TEMPO.CO, Jakarta - Terpidana kasus ujaran kebencian Buni Yani akan mengajukan fatwa ke Mahkamah Agung untuk menunda eksekusinya. Kejaksaan Negeri Kota Depok berencana mengeksekusi Buni Yani pada Jumat 1 Februari 2019 setelah kasasi Buni ditolak MA.
Baca: Terancam Penjara 1,5 Tahun, Buni Yani Minta Fatwa Mahkamah Agung
Kasus yang menjerat Buni Yani bermula saat dia mengunggah potongan video Basuki Tjahaja Purnama (BTP) alias Ahok ketika masih menjabat Gubernur DKI menjadi 30 detik pada 6 Oktober 2016. Video asli pidato Ahok berdurasi 1 jam 48 menit 33 detik.

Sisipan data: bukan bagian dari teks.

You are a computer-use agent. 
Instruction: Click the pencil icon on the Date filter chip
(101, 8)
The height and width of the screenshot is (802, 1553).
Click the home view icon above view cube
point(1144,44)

Buni dilaporkan ke polisi atas unggahan video tersebut. Buni dinyatakan bersalah telah mengubah video pidato bekas Gubernur DKI Jakarta, Basuki Tjahaja Purnama alias Ahok, di Kepulauan Seribu. Pengadilan Negeri Bandung memvonis Buni bersalah dan menjatuhkan hukuman 18 bulan penjara pada 14 November 2017.
Atas vonis tersebut Buni Yani kemudian mengajukan banding ke Pengadilan Tinggi Jawa Barat. Namun PT Jawa Barat menguatkan vonis Buni Yani di PN Bandung. Dia kemudian mengajukan kasasi ke MA, namun ditolak pada 24 November 2018.

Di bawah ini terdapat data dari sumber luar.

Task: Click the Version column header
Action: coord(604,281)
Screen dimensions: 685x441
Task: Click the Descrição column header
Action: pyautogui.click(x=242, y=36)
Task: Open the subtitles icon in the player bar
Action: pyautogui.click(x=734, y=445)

Tersangka kasus pelanggaran UU ITE Buni Yani memberikan keterangan pers terkait rencana Eksekusi dirinya di kawasan Jati Padang, Jakarta Selatan, Rabu, 30 Januari 2019. Buni Yani menggelar peryataan terbuka menanggapi rencana eksekusi dirinya oleh Kejaksaan Negeri Depok pada 1 Februari 2019. TEMPO/M Taufan Rengganis
Buni Yani menuding kejaksaan telah melampaui kewenangannya dalam eksekusi tersebut, setelah MA menolak kasasinya. "Mereka melampaui wewenang, mereka mengarang sendiri kalau mau memasukkan saya ke penjara,” kata dia dihubungi Tempo, Rabu, 30 Februari 2019.

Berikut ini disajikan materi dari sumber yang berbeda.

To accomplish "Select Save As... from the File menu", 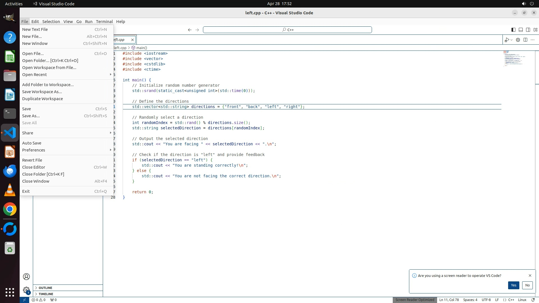I will point(31,116).
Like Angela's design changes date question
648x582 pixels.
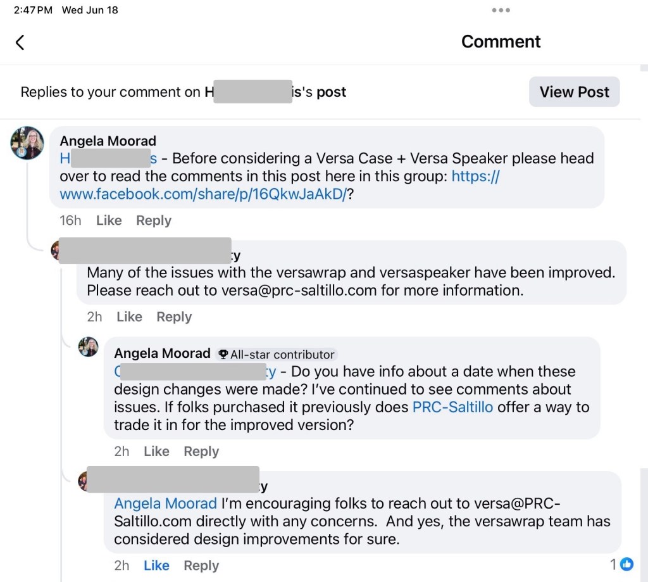pos(156,452)
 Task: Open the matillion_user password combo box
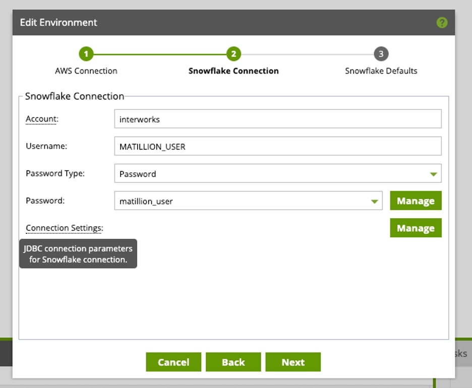click(x=248, y=201)
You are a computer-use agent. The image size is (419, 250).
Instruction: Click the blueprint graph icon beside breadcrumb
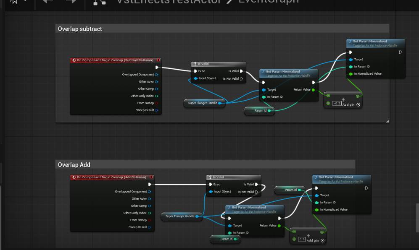(x=100, y=2)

Berikut sejumlah fakta yang Tempo himpun terkait dengan perkara yang menjadikan Buni Yani menjadi terdakwa kasus ujaran kebencian:
1. Tak Ditahan
Polisi memutuskan tidak menahan Buni Yani, tersangka kasus penyebaran informasi yang menimbulkan permusuhan SARA. Hal itu disampaikan Kepala Bidang Hubungan Masyarakat Kepolisian Daerah Metro Jaya Komisaris Besar Awi Setiyono di Markas Polda Kamis, 24 November 2016.